■ **REQUIREMENTS**
Identify each line of the data below that contains the string "sidebar". Matching is case-sensitive.

[Recorded data]
..............................
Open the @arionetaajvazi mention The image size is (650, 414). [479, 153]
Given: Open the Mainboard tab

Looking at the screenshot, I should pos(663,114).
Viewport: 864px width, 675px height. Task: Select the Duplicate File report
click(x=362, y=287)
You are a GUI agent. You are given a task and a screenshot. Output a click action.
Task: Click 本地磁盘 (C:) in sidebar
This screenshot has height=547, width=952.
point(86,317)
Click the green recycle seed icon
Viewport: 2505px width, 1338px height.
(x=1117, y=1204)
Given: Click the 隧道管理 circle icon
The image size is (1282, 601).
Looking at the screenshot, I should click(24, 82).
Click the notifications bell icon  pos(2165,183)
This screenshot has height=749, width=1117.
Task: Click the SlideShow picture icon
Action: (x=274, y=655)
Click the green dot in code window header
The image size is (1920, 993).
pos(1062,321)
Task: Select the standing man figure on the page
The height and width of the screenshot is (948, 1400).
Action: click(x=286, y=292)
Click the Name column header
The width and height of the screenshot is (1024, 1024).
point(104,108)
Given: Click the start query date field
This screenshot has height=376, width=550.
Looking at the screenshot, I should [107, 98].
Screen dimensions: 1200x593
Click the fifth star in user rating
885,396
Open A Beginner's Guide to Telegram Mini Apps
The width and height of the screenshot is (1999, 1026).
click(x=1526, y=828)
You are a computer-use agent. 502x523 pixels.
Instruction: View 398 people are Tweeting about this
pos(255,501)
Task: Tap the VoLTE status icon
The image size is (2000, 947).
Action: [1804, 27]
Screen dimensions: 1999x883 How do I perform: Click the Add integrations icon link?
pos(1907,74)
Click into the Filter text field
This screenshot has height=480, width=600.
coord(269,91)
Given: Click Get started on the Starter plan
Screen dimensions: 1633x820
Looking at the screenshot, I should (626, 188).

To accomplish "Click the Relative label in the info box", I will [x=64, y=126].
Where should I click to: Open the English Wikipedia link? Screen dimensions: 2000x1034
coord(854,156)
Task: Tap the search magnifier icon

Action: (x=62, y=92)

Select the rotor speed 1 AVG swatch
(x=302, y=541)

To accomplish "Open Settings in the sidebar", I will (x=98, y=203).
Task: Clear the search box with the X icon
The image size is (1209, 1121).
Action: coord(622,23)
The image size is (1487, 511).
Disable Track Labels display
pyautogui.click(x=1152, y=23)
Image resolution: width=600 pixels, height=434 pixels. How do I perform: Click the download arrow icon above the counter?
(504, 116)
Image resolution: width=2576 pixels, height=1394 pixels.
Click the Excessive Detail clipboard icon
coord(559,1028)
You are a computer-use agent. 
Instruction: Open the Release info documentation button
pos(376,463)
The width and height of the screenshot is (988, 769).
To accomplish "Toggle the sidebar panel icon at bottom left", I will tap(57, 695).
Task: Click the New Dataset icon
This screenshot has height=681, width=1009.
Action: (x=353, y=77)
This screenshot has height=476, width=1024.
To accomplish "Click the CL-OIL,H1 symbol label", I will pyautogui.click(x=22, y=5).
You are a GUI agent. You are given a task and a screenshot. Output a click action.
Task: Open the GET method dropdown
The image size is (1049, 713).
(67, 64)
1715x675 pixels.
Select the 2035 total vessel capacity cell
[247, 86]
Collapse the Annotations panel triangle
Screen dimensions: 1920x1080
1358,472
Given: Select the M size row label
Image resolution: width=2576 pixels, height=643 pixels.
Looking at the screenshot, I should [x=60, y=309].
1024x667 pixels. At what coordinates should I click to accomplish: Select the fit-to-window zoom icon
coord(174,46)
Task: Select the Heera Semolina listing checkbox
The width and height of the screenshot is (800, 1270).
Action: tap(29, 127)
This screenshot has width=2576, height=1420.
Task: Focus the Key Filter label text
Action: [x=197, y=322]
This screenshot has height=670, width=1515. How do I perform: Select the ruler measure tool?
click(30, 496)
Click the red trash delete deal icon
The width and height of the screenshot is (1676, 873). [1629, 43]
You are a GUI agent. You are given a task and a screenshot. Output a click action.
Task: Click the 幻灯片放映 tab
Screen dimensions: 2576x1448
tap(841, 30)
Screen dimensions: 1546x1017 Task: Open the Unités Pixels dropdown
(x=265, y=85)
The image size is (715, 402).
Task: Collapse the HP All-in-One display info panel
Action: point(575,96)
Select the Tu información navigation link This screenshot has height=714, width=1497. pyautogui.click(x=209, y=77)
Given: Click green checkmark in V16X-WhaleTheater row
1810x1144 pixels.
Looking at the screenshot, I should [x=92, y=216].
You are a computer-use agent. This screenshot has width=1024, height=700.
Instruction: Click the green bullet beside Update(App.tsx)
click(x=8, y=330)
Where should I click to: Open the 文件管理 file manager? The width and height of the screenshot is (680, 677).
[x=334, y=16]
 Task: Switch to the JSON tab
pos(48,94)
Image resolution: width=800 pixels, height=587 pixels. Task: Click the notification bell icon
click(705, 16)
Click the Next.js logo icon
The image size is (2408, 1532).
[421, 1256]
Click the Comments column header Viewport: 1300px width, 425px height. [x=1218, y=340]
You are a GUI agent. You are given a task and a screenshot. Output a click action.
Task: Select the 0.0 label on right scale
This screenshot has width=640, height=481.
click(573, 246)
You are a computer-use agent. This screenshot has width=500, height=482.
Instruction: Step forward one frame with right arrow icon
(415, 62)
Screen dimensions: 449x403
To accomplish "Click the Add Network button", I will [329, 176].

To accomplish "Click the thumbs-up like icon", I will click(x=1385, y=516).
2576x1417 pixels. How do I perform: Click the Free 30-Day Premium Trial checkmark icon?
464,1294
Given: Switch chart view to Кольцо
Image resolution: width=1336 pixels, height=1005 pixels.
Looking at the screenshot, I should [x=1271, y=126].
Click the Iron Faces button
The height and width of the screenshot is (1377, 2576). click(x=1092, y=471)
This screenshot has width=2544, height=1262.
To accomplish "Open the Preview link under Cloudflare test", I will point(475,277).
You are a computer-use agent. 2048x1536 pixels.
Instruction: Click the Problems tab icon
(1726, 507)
..............................
■ **WRITTEN SOLUTION**
Task: Click 本地磁盘 (C:) in sidebar
To accomplish "Open Settings in the sidebar", I will (x=98, y=203).
To accomplish "Toggle the sidebar panel icon at bottom left", I will tap(57, 695).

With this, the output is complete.